So, one of our questions is, why wouldnt you have known? When was it appropriate for you to be briefed on this and who was keeping it from you? And that becomes the next opportunity with Secretary Napolitano or Eric Holder. One of our questions is: Where do you spend your days and why arent you briefed on something like this?... People are picking their words very carefully.

Certainly there are FBI individuals that knew what the director did not know. Certainly there are Homeland Security briefings in which there should have been more. One of the problems was this is what was called an OCDEFT operation, which means the FBI was an active part of it. Joint funding was used. So, if one were to say, did DEA know, did the FBI know, the answer is yes. Did the director know? I take him at his word the answer is no.

The Phoenix ATF office illegally sold more than 2,000 firearms under the program with the supposed intention of tracking those weapons to Mexican drug cartels. The reaction of the federal government to the subsequent scandal was to reassign ATF Director Kenneth Melson and to fire the U.S. Attorney for the District of Arizona. Issa has expressed doubt that the Department of Justice will be more aggressive in pursuing possible wrongdoing by higher ranking officials in that agency. Interestingly, other ATF officials involved in Fast and Furious were actually promoted after the incident, including William McMahon, William Newell, and David Voth, who oversaw the operation in the Phoenix office.

In Fast and Furious, ATF agents were specifically forbidden from either interfering with the illegal sales of firearms, intercepting firearms smugglers, or retrieving illegally sold weapons. If Holder and Napolitano have hidden their knowledge of the operation in sworn statements to Congress, whether or not the original operation was legal or not, their perjured testimony would be a crime for which they could be indicted.

Andre Howard, owner of Lone Wolf Trading Company, the gun store which sold many of the weapons for the Fast and Furious operation, recently revealed through his attorney, Larry Gaydos, that he made tapes of his conversations with ATF agents after he began to suspect that they were lying to him. Gaydos told Fox News:

Andre was acting under the direct supervision of the Department of Justice and ATF. And he thought he was making a difference and that these people were being arrested and there were going to be indictments and that there were going to be prosecutions. He is appalled at the position being taken by the Department of Justice and the lack of candor and lack of cooperation with Congress.
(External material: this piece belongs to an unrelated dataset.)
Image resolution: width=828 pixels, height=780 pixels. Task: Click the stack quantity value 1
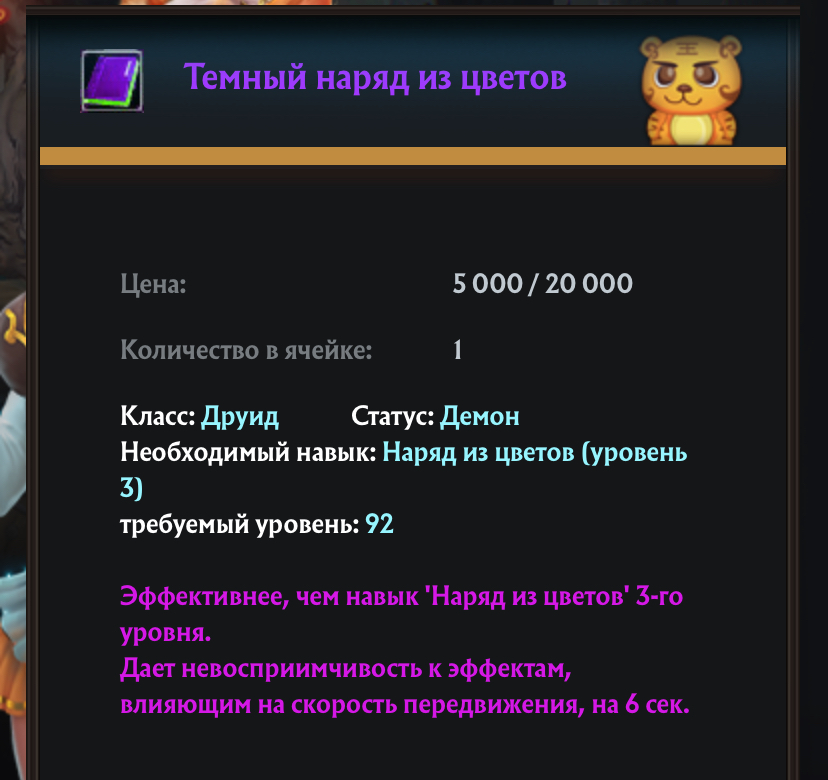coord(457,350)
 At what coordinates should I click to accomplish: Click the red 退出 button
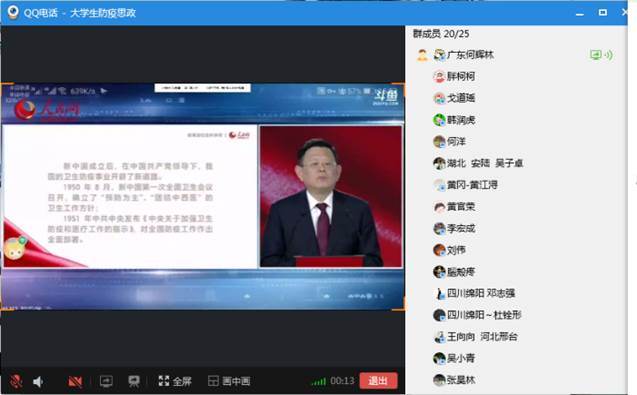point(378,381)
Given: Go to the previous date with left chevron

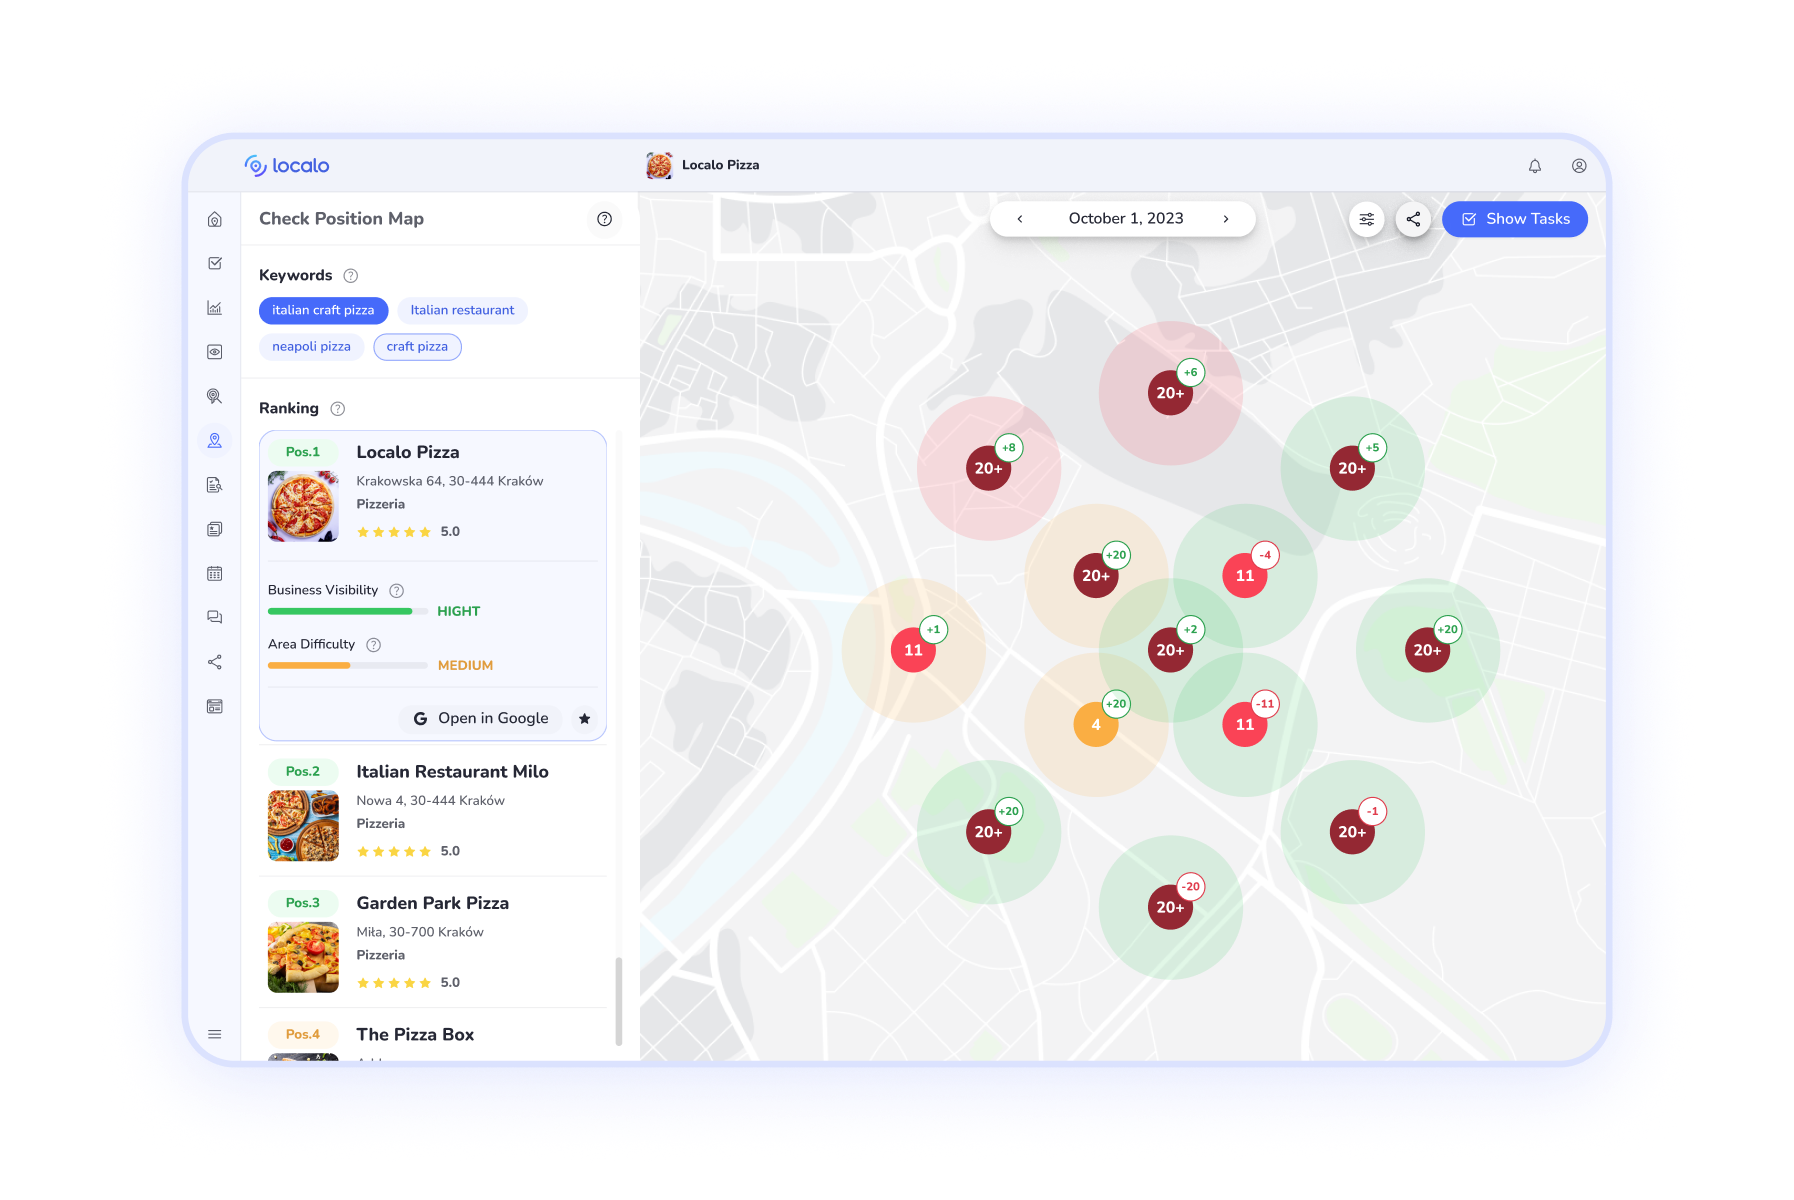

ATF agent Larry Alt has also come forward to reveal that because he and another agent, John Dodson, opposed Fast and Furious, they were both reassigned to unattractive jobs:

We were transferred from the group. We were placed in positions away from the investigation itself, denied access to the investigation. I would view that as a measure of control and if your want to call it a cover up, that would be an accurate statement.

A growing number of observers believe that there is more than enough questionable behavior and dubious sworn statements involved with Fast and Furious to merit the appointment of a special prosecutor to investigate the operation. And now House Oversight Committee Chairman Darrell Issa has publicly called for such a move.